> [EXCERPTED PASSAGE]
- - -

Assuming an exponential distribution, the elasticity of median time to detection and detection failure varied between surveillance scenarios, parameters and the direction of change in parameter values (Fig. 8). Under random surveillance, no change in detection failure was seen over the parameter ranges; therefore, elasticity was not calculated (Fig. 8B). Median time to detection was generally inelastic and only elastic to increases in the number of sites sampled under risk-based surveillance (ξ = 1.07, Fig. 8A). Under heavy risk-based surveillance, the detection failure was elastic to a decrease (ξ = 2.32) and increase (ξ = 1.15) in the number of sites sampled (Fig. 8B). Median time to detection was generally inelastic to changes in the number of years, but was elastic to an increase (ξ = 1.05) and decrease (ξ = 1.20) in the number of simulation years under risk-based and heavy risk-based surveillance, respectively (Fig. 8A). Detection failure generally showed an elastic response to the number of simulation years, though an increase in the number of years was inelastic under risk-based surveillance (Fig. 8B). Median time to detection generally showed an elastic response to mean visit rate, in particular under heavy risk-based surveillance, where time to detection showed strong elasticity to reductions in mean visit rate (ξ = 2.21, Fig. 8A). However, time to detection was inelastic to an increase in mean visit rate under random surveillance (Fig. 8A). Detection failure was elastic to increases in mean visit rate under risk-based surveillance (ξ = 1.70, Fig. 8B). Median time to detection was generally inelastic to changes in the method detection probability, except under risk-based surveillance where it was elastic to increases in the method detection probability (ξ = 1.55) and under random surveillance where it was elastic to decreases in the method detection probability (ξ = 1.33, Fig. 8A). Detection failure was generally elastic to changes in the method detection probability, particularly to a reduction in detection probability under risk-based surveillance (ξ = 2.55, Fig. 8B). Under heavy risk-based surveillance, detection failure was inelastic to an increase in method detection probability (Fig. 8B).

Figure 8.

The elasticity of the median time to detection (years; A) and the detection failure (%; B) to a 25% increase and decrease in the default values of mean visit rate, number of sampling sites, number of years and method detection probability in each model run, assuming an exponential risk distribution.

- - -

> [INFORMATION PROVIDED]
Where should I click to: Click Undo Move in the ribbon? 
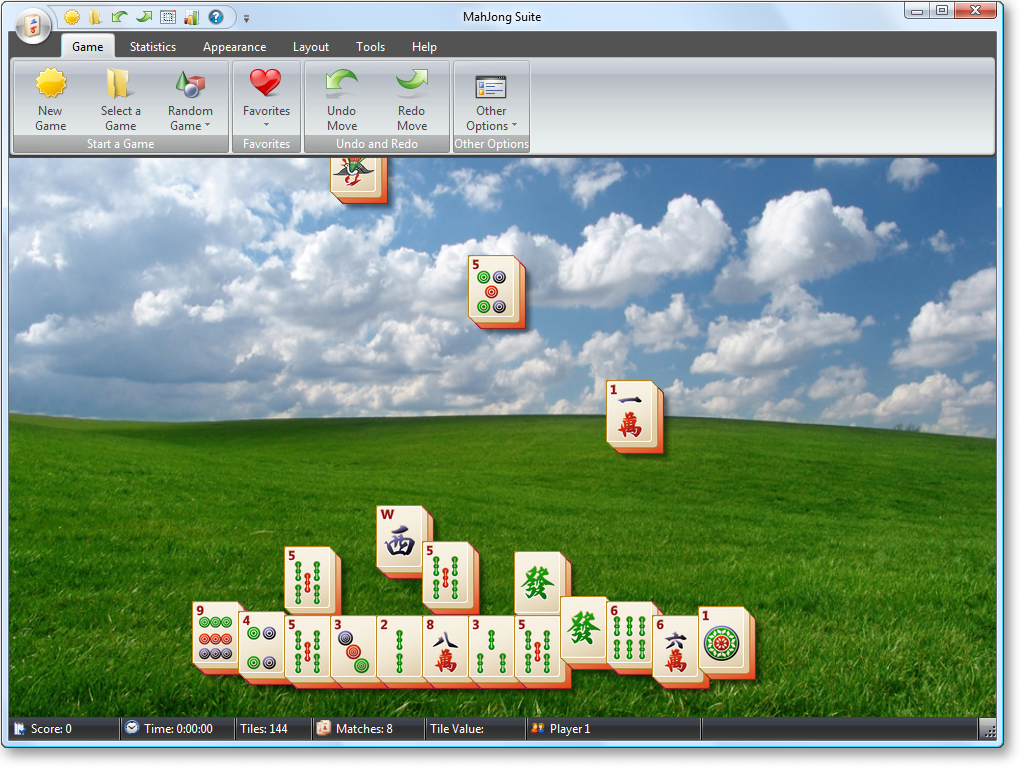(342, 100)
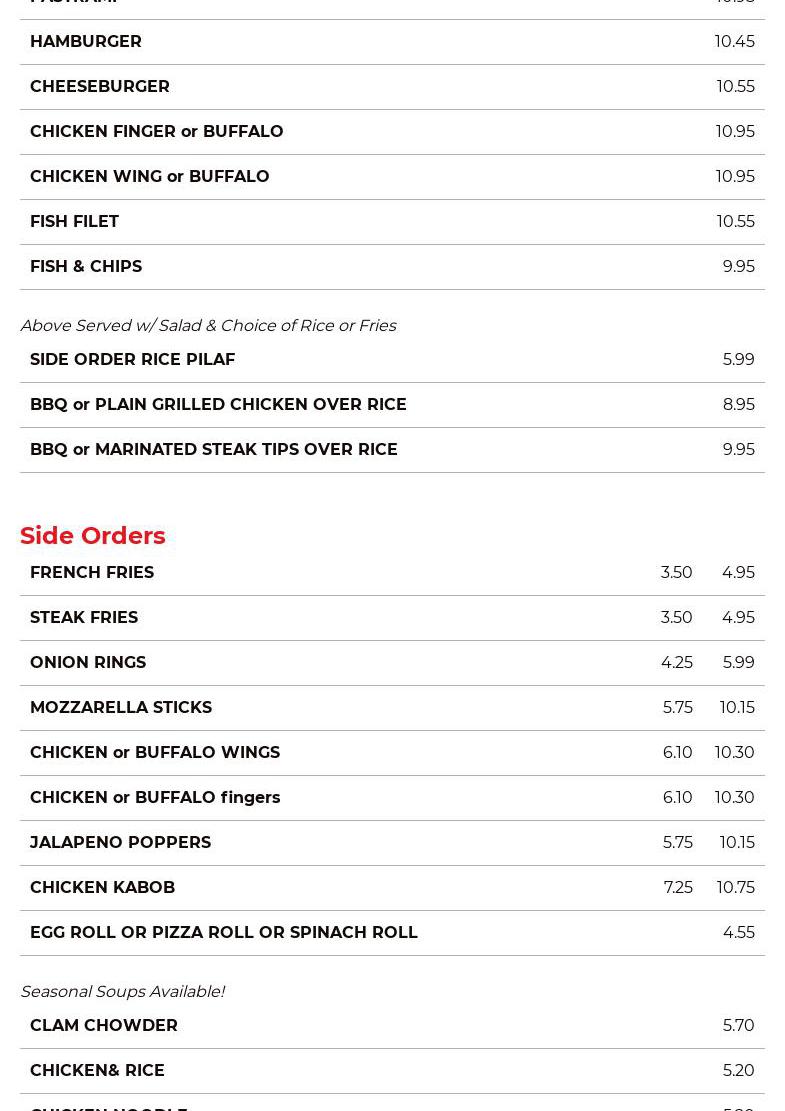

- - -

> [WRITTEN PROBLEM A]
Answer these from the excerpted passage on elasticity:
(i) Why was elasticity of detection failure not calculated under random surveillance?
(ii) What ξ value did detection failure show for a reduction in method detection probability under risk-based surveillance?
(iii) By what percentage were the default parameter values raised and lowered?
> [WRITTEN PROBLEM B]
From the excerpted passage on elasticity, pull out the part starting with "The elasticity of the" and going on through "exponential risk distribution.", copied word for word.

> [WRITTEN REPLY A]
(i) No change in detection failure was seen over the parameter ranges.
(ii) ξ = 2.55
(iii) 25%

> [WRITTEN REPLY B]
The elasticity of the median time to detection (years; A) and the detection failure (%; B) to a 25% increase and decrease in the default values of mean visit rate, number of sampling sites, number of years and method detection probability in each model run, assuming an exponential risk distribution.